After he was freed, Meskini held a job at an Atlanta, Georgia, housing complex Keenan called a "hotbed of criminal activity," adding that U.S. law enforcement officials never suggested he not work there.
"Incredibly," the judge said, probation officers approved Meskini's job at the properties "where narcotics sales and prostitution occurred openly and persistently."
At the housing complex Meskini would collect rent and conduct maintenance. He was arrested by immigration authorities in November and transferred to Bureau of Prisons custody four months later.
Meskini's attorney, Mark deMarco, argued his client should be sentenced to time served and said the U.S. government was partly to blame for "depositing him in this hotbed ... putting him in a situation where the influences around him perhaps led him to his conduct, which is no excuse."
At an earlier hearing, prostitute and admitted crack cocaine user Crystal Roughton testified Meskini had asked her to help him purchase an AK-47 rifle.

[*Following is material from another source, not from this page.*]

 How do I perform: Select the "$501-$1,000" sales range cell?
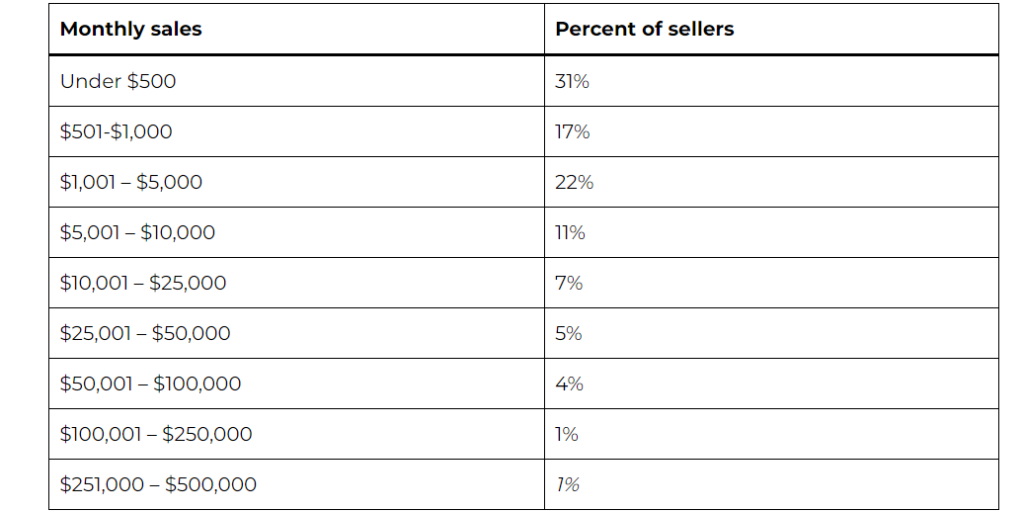116,132
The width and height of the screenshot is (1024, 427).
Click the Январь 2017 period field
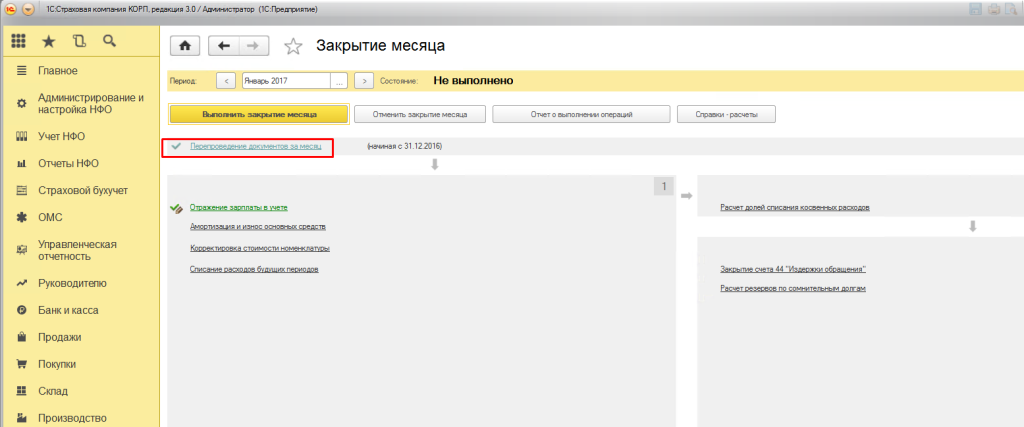286,80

She said Meskini helped her place escort service ads online and lent her money. She also testified she had seen Meskini in possession of a handgun, a probation violation.
Assistant U.S. Attorney Michael Rosensaft argued at another hearing that Meskini "had no interest in living a law-abiding life" and was becoming increasingly radicalized.
But deMarco said his client was "thrust into a hornet's nest" and "association with criminals was part of his job."